A little history, if you’ll bear with me: According to this article from Ars Technica, MediaDefender counts almost every major record label and movie studio as a past or present client, and it charges from $5,000 and $15,000 per title for its various protection schemes.
After some 700MB of internal email data from MediaDefender was leaked online in 2007, it was revealed that MediaDefender was secretly operating a video site that let users upload and download copyrighted content, presumably as an entrapment scheme or, some have speculated, as a way to enlist zombie PCs for future DDoS attacks (MediaDefender denies both charges). The emails also revealed that MediaDefender was gathering information on file-sharing users who were accessing pornography and negotiating with the New York State Attorney General’s office to share that information. And MediaDefender reportedly launched DDoS attacks on sites attempting to host the leaked emails.
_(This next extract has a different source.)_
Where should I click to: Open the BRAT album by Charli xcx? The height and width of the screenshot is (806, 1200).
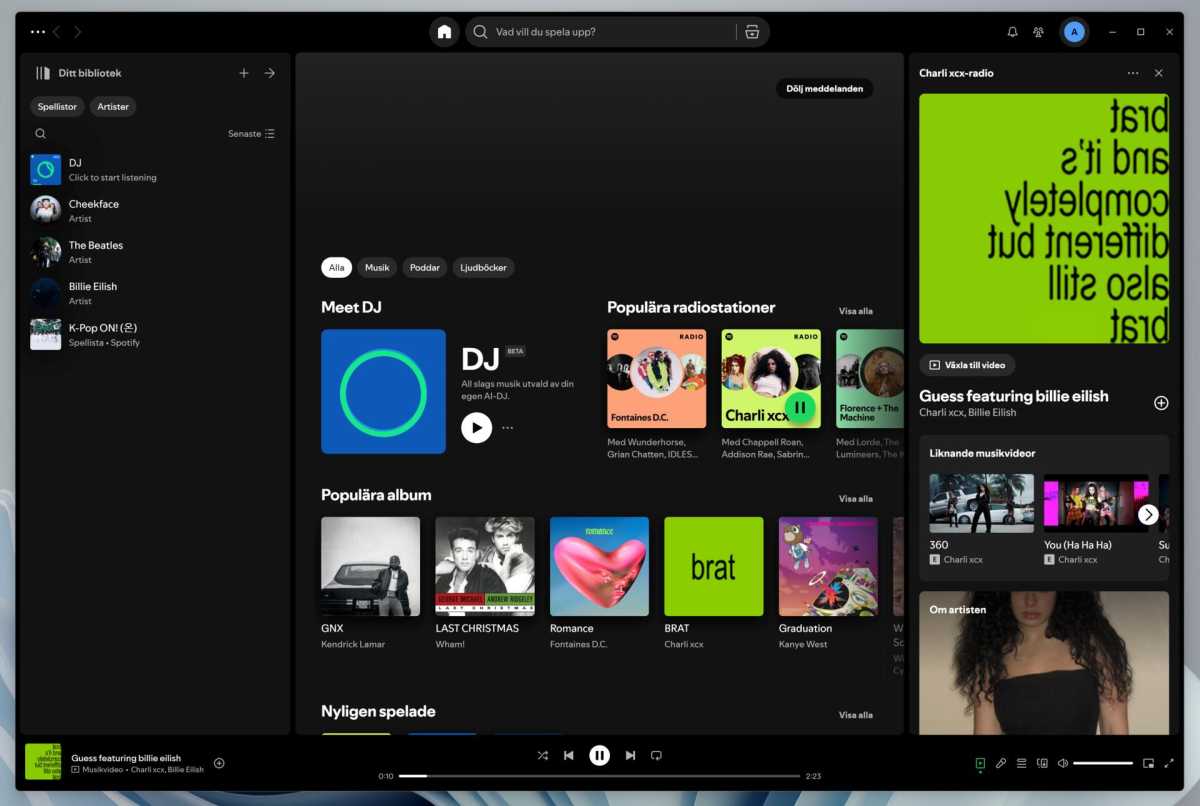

Since then, the company has essentially gone underground. But they’re back in the spotlight in a big way now, and I think we can all agree that this ought to be the point where someone comes in and shuts this operation right the hell down. I don’t know much, but here’s what I do know, to quote Jim Louderback: “Denial of service attacks are illegal in the US under 12 different statutes, including the Economic Espionage Act and the Computer Fraud and Abuse Act.” And whether their setup of a hidden honeypot video-sharing site or their injection of decoy torrents into networks both legitimate and illegitimate (and even “legitimacy” is up for debate) rises to the level of outright fraud, “deceptive” is a fairly mild label for MediaDefender’s overall activities.
I also know that Bittorrent technology is perfectly legal, and is in use by a variety of companies for legitimate content distribution, including Brightcove, Fox, Paramount, Warner Bros., MGM, Comcast, and of course, Revision3. And if MediaDefender is wantonly targeting p2p networks and servers, injecting torrents into them, and DDoSing them out of existence if they shut off access to those decoy torrents, isn’t it risking an attack on the very companies that pay its bills? More importantly, isn’t it about time the entertainment industry stopped paying the bills to this digital-era goon squad?
It’s bad enough that legitimate p2p nets are getting caught in the crossfire and shot to pieces by these ridiculous and possibly illegal tactics. But it’s downright insane to keep uncovering piece after piece of evidence of this secret war against file-sharers, and to see that despite all the “progress” we’ve supposedly made — the near death of DRM, the fact that iTunes is the biggest music retailer in the world, and the widespread adoption of digital distribution — there’s still this horrid little Black Ops company out there spying on you and poisoning legitimate businesses and building fake video sites that either entrap you or turn your computer into a zombie mindlessly carrying out future attacks. All in the name of making sure you pay for mindless-pap movies and overengineered pop songs. How sick is that?